Final answer:
To determine the coefficient of friction between the mass and the floor, we can analyze the forces acting on the mass. The force applied at an angle of 30° above the horizontal can be divided into two components: one perpendicular to the floor and one parallel to the floor. By calculating the parallel component of the force, we can find the force of friction and then determine the coefficient of friction using the equation F_friction = u * m * g.
Step-by-step explanation:
To determine the coefficient of friction between the mass and the floor, we need to analyze the forces acting on the mass. The force applied at an angle of 30° above the horizontal can be divided into two components: one perpendicular to the floor and one parallel to the floor.
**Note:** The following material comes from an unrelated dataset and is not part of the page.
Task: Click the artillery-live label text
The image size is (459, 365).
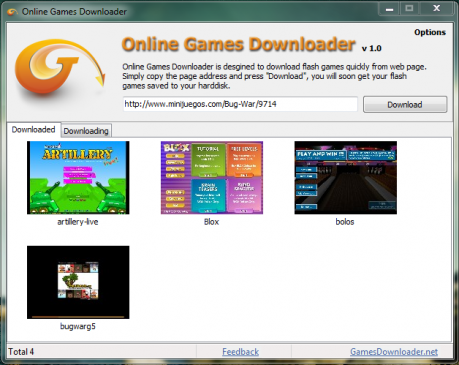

The perpendicular component does not affect the motion of the mass, so we can ignore it. The parallel component of the force is responsible for accelerating the mass.
The parallel component of the force can be found using the equation:
F_parallel = F * sin(theta)
where F is the given force and theta is the angle.
Plugging in the values, we have:
F_parallel = 50 N * sin(30°)
F_parallel = 50 N * 0.5
F_parallel = 25 N
The force of friction can be found using the equation:
F_friction = F_parallel - m * a
where m is the mass and a is the acceleration.
Plugging in the values, we have:
F_friction = 25 N - 10 kg * 2.0 m/s^2
F_friction = 25 N - 20 N
F_friction = 5 N
The coefficient of friction can be found using the equation:
F_friction = u * m * g
where u is the coefficient of friction, m is the mass, and g is the acceleration due to gravity.
Plugging in the values, we have:
5 N = u * 10 kg * 9.8 m/s^2
Solving for u, we find:
u = 5 N / (10 kg * 9.8 m/s^2)
u = 0.051
Therefore, the coefficient of friction between the mass and the floor is approximately 0.051.